A la mañana siguiente.
Chu Yang se despertó, y Liu Dan seguía dormida, aún no se había despertado.
Chu Yang salió de la cama con cuidado, abandonó la habitación y entró en el salón, donde vio a Long Xingxing vestida con mallas negras practicando yoga.
Las mallas negras se ceñían al cuerpo de Long Xingxing, perfilando su figura voluptuosa y sensual.
Cuando Chu Yang vio a Long Xingxing, ella estaba realizando la postura del Saludo a la Luna de yoga.
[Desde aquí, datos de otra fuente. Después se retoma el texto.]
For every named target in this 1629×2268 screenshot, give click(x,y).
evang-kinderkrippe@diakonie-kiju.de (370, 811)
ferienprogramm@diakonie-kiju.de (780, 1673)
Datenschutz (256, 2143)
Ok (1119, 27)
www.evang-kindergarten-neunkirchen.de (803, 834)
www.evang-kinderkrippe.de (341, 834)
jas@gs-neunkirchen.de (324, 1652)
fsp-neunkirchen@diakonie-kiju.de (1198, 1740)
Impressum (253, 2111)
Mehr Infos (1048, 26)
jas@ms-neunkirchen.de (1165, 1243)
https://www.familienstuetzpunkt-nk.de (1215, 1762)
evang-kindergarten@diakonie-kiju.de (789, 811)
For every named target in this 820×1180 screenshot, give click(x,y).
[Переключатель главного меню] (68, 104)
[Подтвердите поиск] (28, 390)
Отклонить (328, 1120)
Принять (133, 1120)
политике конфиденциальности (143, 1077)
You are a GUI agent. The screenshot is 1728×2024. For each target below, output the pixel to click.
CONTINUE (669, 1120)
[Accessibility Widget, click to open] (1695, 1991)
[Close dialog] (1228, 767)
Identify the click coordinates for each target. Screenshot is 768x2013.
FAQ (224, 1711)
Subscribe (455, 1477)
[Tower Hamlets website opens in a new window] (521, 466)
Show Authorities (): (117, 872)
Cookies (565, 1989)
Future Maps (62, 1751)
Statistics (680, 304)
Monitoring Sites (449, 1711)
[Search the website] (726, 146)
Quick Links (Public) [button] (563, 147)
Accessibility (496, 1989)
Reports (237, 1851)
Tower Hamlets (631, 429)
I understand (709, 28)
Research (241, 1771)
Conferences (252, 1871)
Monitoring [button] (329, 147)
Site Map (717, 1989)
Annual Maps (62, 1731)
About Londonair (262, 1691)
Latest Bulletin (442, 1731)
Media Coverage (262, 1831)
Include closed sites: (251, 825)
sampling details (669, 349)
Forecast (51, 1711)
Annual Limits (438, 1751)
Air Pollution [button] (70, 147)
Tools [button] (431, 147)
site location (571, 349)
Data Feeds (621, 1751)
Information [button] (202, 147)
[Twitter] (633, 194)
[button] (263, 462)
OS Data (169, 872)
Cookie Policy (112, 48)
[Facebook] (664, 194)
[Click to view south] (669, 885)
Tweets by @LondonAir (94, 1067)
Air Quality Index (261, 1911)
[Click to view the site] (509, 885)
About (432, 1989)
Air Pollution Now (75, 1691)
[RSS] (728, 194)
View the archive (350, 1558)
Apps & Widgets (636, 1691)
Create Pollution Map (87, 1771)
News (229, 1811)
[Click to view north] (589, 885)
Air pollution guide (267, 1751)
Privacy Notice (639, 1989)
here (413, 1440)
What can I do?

Long Xingxing, al oír pasos, se giró hacia Chu Yang—. ¿Ah? ¿Ya te has levantado? ¿Está Liu Dan despierta?
Chu Yang respondió: —Liu Dan sigue dormida.
—Ah, ¿qué quieres para desayun…? —Long Xingxing estaba a punto de preguntarle a Chu Yang qué quería para desayunar cuando su rostro cambió de repente y gritó de dolor, encogiéndose como un camarón y tumbándose en la esterilla de yoga.
Al ver a Long Xingxing desplomarse de repente sobre la esterilla de yoga, Chu Yang se acercó rápidamente y preguntó: —¿Qué te pasa?
El rostro de Long Xingxing estaba pálido, con sudor frío perlándole la frente. —Justo cuando estaba hablando contigo, de repente me empezó a doler mucho el bajo vientre, puede que me haya dado un tirón.
Chu Yang extendió la mano y tocó el suave abdomen de Long Xingxing—. Debes de tener flato, no es nada grave. Te presionaré un poco y estarás bien.
Mientras hablaba, Chu Yang extendió la mano para tirar de la cinturilla de los pantalones de Long Xingxing.